Intervertebral disc degeneration is a common condition that may lead to low back pain and radiculopathy. Understanding the pathophysiology and cellular and molecular events of degenerative disc disease has resulted in the proposal of a gene therapy approach to halt and reverse disc degeneration. We explored the feasibility of reversing intervertebral disc degeneration using human vascular endothelial growth factor165 (hVEGF165) and transforming growth factor-β1 (TGF-β1) gene therapy. hVEGF165 complementary DNA was obtained from pcDNA3(+)-hVEGF165 and cloned into adeno-associated virus (AAV)-pSNAV plasmids to construct the recombinant plasmid, AAV-pSNAV-hVEGF165. After identification through restriction enzyme digestion and DNA sequencing, the AAV-pSNAV-hVEGF165 was transfected into HEK293 cells and vascular endothelial cells.

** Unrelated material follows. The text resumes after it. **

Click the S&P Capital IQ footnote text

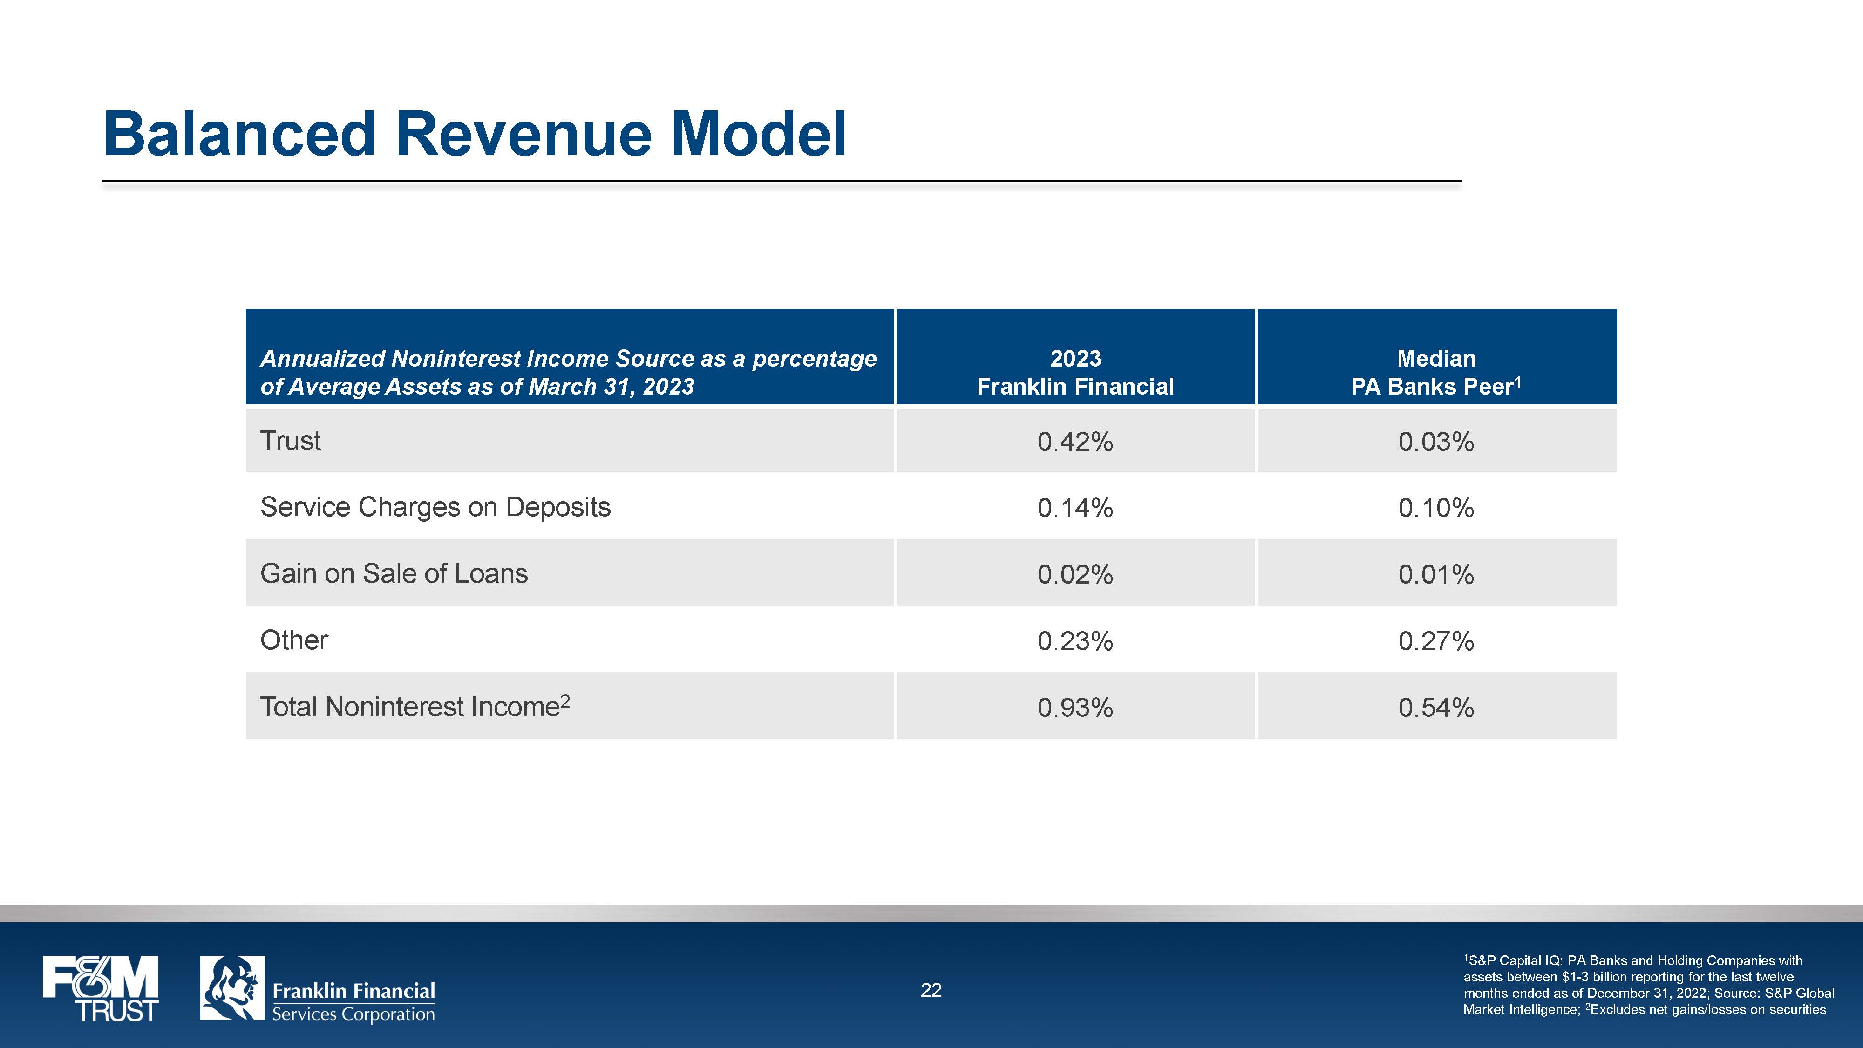coord(1648,984)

Protein expression of hVEGF165 was detected using a fluorescent immunohistochemical assay, and the effect of hVEGF165 on vascular endothelial cell proliferation was determined with a 3-(4,5-dimethylthiazol-2-yl)-2,5-diphenyltetrazolium bromide (MTT) assay. Packaged AAV-hVEGF165 and AAV-TGF-β1 were co-transfected into the annulus fibrosus cells of degenerative intervertebral discs. hVEGF165 and TGF-β1 expression by annulus fibrosus cells and the effect of the co-transfection on the level of collagen type I protein expression by annulus fibrosus cells were detected with Western blot. The results of restriction enzyme digestion and DNA sequencing confirmed that AAV-pSNAV-hVEGF165 plasmids were constructed. The fluorescent immunohistochemical results confirmed hVEGF165 protein expression. The MTT results showed that the hVEGF165 protein promoted vascular endothelial cell proliferation. Biologically active AAV-hVEGF165 and AAV-TGF-β1 were successfully constructed. Western blot confirmed hVEGF165 and TGF-β1 expression in annulus fibrosus cells and demonstrated that the level of collagen type I protein expression was significantly higher in annulus fibrosus cells co-transfected with both AAV-hVEGF165 and AAV-TGF-β1 compared with that in cells transfected with AAV-hVEGF165 or AAV-TGF-β1 alone. hVEGF165 has a synergistic effect with TGF-β1 that promotes the expression of collagen type I protein in annulus fibrosus cells from degenerative intervertebral discs.